This would have been in the mid 2000s: a time when it didn’t
feel too comfortable being a foreigner here. I was teaching a PR professional.
Usually this is essentially an editing job: I turn up and they have a load of
texts that have been written in bad English by the young woman who got her job
with the company on the strength of her perfect English. Nobody else in the
company would know perfect English if they saw or heard it, not that this stops
them pronouncing on live journal at great length concerning grammar rules that
were taught to them in soviet times by people who had this perfect English too.
When I roll up, the people with the perfect English go hide in
cupboards in case I speak to them in a crowded room and unmask them. I never
would, but fear is a powerful thing.
On the day in question my PR hero had a new project that was
something to do with the Kremlin, whether he was bidding for a tender, had won
one, or was involved in some other way I never knew. Still at the time the wise
folks in the corridors of power appeared to be spotting that Russia’s image in
the world was not all it could be, and discussions were afoot concerning what
was to be done. What was done involved employing foreign PR firms, and over
time the moments where you read a quote from a prominent Russian politician and
cringed in shame and horror grew less and less common, which is nice.
But our PR man was struggling with a different notion of what
national PR might be: somehow he had landed on the notion that the secret was
to tell the truth. Now, you don’t have to spend much time around PR people to
see that truth is a tricky concept: if they were genuinely worried about it one
suspects they would have continued working as journalists, not that that was
any guarantee of probity in recent years, but still, a passion for truth is not
a PR professional’s best friend, not in any country.
What he said was that, if we could only communicate to the
outside world the actual lived reality of Russia, then they would understand and
thus sympathize and welcome her into the community of nations. I inquired as to
whether the “lived reality” that needed communicating was the one that people
actually lived: the one where they ranted against bureaucracy and corruption
and policemen and dirty roads; the one he too had dismissed on numerous
occasions. It turned out that it was not that reality at all, but rather one
that had been discovered elsewhere, and accepting it was an act of faith,
apparently, for it had no obvious basis in reality.
I suggested,
tentatively, that an honest admission of the problems the country faced,
combined with a call for recognition of just how much had already been achieved
in less than two decades, would probably be a wiser move, if truth was
absolutely necessary, well there was a truth there that wasn’t all that bad.

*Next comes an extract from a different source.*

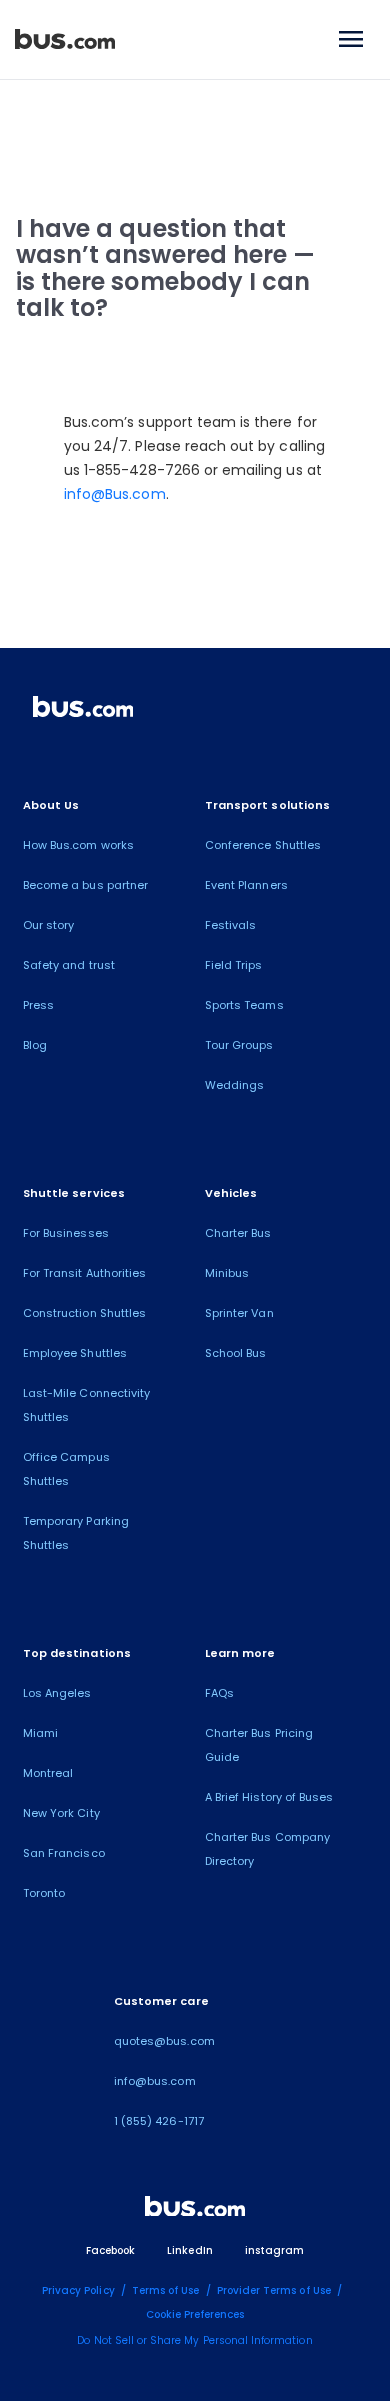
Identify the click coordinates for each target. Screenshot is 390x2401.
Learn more (240, 1653)
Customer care (161, 2001)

But I had confused the truth with what actually exists, and it had nothing to
do with that. As he explained this to me his eyes took on a certain shine, and
his voice gained in conviction and I understood that we were at the point where
my job was to smile kindly and shut the fuck up.
I came across the same
notion quite often around that time: the idea that there was no need to lie to
the world about Russia, but simply to communicate a truth that was deeper,
greater, more profound and yet unhindered by facts. It reminded me of Rove et
al deciding that they could determine reality and all that remained for the
journalists was to write that reality down until they were provided with a new
one. http://en.wikipedia.org/wiki/Reality-based_community
Maybe because I am a foreigner some people assume that they can
get away with this nonsense, but I have talked to Government ministers with a
far more negative assessment of the nature of the country’s problems, and to
journalists in real papers and agencies, Russian and foreign, and they are as
far removed from this sort of RIA Novosti optimism as the taxi drivers and
accountants.
It is what it is, and it’s not hard to find out what it is. The
problem is not that foreign media are incapable of understanding Russia; the
problem is that they can come here and look and ask people. That’s not to say
they will get it right even then, but offering a beautiful new “truth” ain’t
gonna cover it, which may be why this notion failed to last.
In the years since, I have thought a lot about this encounter
and other similar ones that took place at the time, and I’ve discussed it with
Russians. Some call it a cult, and suggest that the way to understand what’s
going on is essentially the same as when trying to make sense of a religious
persons views: they may be good and sincere, but there is a fundamentally
skewed premise underlying their conclusions and thus they can’t but be wrong.
The other aspect that
seems to me central stems from asking the question “Who are they talking to?”
When editing texts for PR folk for large Russian and Foreign companies you
rapidly gain the impression that they are going to great lengths to persuade
the public of points on which that same public has no opinion whatsoever, have
no desire to form an opinion and, indeed, are utterly ignorant of, and
indifferent to, the whole question of what this bank plans to do with its
corporate lending strategy over the next quarter. Then it occurs to you that
the only people who are concerned with this question are working in various
state organizations. Much of PR in an autocratic society is necessarily GR:
that is government relations. The public could care less if you change your
interest terms for corporate clients, people at the central bank and the
ministry of finance are more interested, as well as having far more power to hurt
you and your company. I have wondered since whether this strategy of “truth”
that briefly seduced many in the communications industry had a similar cause.